Records in a dataset:
+++++

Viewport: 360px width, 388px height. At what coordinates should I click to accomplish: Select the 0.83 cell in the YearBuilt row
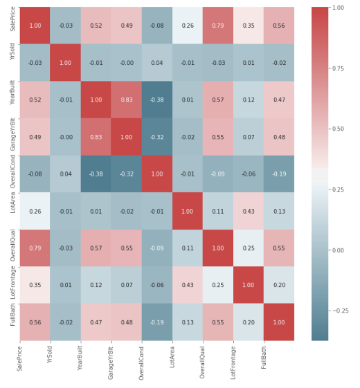[126, 100]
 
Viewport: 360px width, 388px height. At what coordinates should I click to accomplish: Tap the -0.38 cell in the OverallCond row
[96, 174]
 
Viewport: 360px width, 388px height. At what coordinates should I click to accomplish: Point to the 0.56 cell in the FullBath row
[35, 322]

+++++

PROMPT
Revise the material above so that each "Viewport" reads "Window", with everything else unchanged. Omit the pictures from your answer.

OUTPUT FOR THIS TASK
Window: 360px width, 388px height. At what coordinates should I click to accomplish: Select the 0.83 cell in the YearBuilt row
[126, 100]
 
Window: 360px width, 388px height. At what coordinates should I click to accomplish: Tap the -0.38 cell in the OverallCond row
[96, 174]
 
Window: 360px width, 388px height. At what coordinates should I click to accomplish: Point to the 0.56 cell in the FullBath row
[35, 322]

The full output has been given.